Un progetto ambizioso e visionario dal punto di vista scientifico, si è rivelato di scarso successo commerciale. Questo non significa che non bisogna fare ricerca avanzata, ma piuttosto che bisogna separare gli ambiti della ricerca avanzata da quelli delle applicazioni commerciali, perché le ricerche di oggi daranno origine a scoperte ed invenzioni che potremo tradurre anche dopo molti anni in prodotti commerciali e sono, quindi, un investimento da sostenere.
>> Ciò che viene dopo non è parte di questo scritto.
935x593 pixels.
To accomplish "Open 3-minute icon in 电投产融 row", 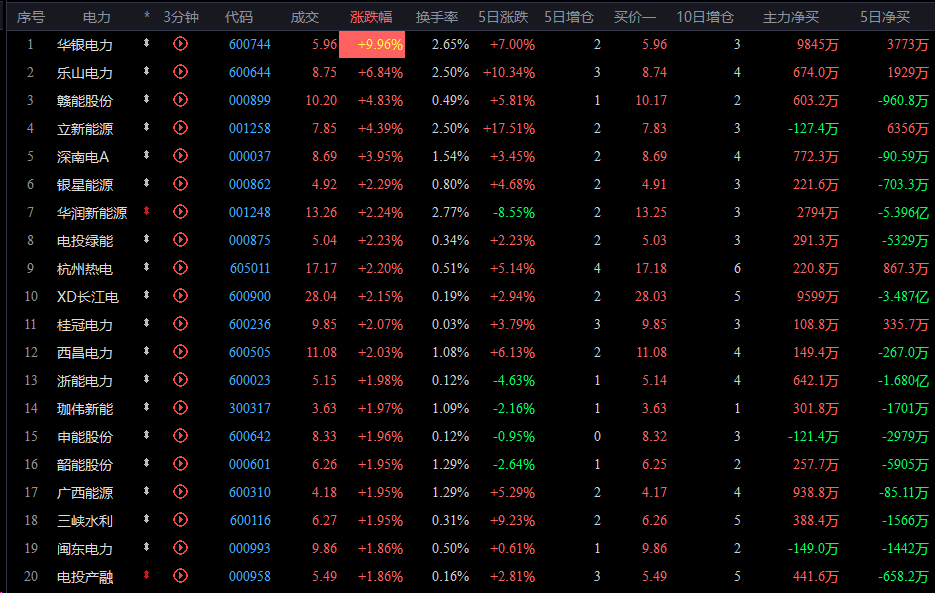I will pyautogui.click(x=180, y=576).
La tecnologia utile è quella che rivolve problemi reali in maniera efficiente ed è quella che deve essere legata alle applicazioni commerciali e che può tradursi in un aumento anche sostanziale degli utili di bilancio dell’impresa.
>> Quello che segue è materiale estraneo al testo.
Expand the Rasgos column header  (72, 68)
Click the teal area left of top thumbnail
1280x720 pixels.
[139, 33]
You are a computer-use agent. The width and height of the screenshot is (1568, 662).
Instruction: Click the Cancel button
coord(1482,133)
La scelta strategica di puntare sui Question answering computing system si è rivelata poco efficiente dal punto di vista aziendale per IBM, ma il know-how sviluppato costituisce un valore che probabilmente produrrà i suoi effetti fra dieci o quindici anni in termini di sviluppo commerciale di nuovi prodotti. Voler sfruttare commercialmente prodotti di ricerca avanzata è un’operazione complessa e quasi mai redditizia nel breve periodo.
Breve storia di IBM
IBM non è una società nata nel XXI secolo come tante startup del settore. È nata quasi 150 anni fa e come primo obiettivo ebbe la produzione delle macchine tabulatrici, che erano delle lontane antenate dei nostri computer e che funzionavano mediante l’inserimento di schede perforate che erano il device su cui venivano immagazzinate le informazioni. Il primo nome di questa società fu Computing Tabulating Recording (CTR), e solo nel 1924, quando era amministratore delegato Thomas Watson, cambiò nome in International Business Machine (IBM). IBM divenne poi durante la cosiddetta terza rivoluzione industriale, a partire dagli anni ‘70 del secolo scorso, un leader tecnologico con i suoi computer che venivano additati come sinonimo di qualità e di prestazioni.
Tuttavia, l’impresa sull’onda del successo divenne troppo grande ed elefantiaca con circa 400mila dipendenti e attraversò nella seconda metà degli anni ’80 una prima crisi economica che ebbe come conseguenza una grande ristrutturazione aziendale attraverso la quale, però, si riuscì dopo qualche anno a riportare in utile l’impresa. Fino alla decisione, negli anni Duemila, di uscire dal mercato dei pc.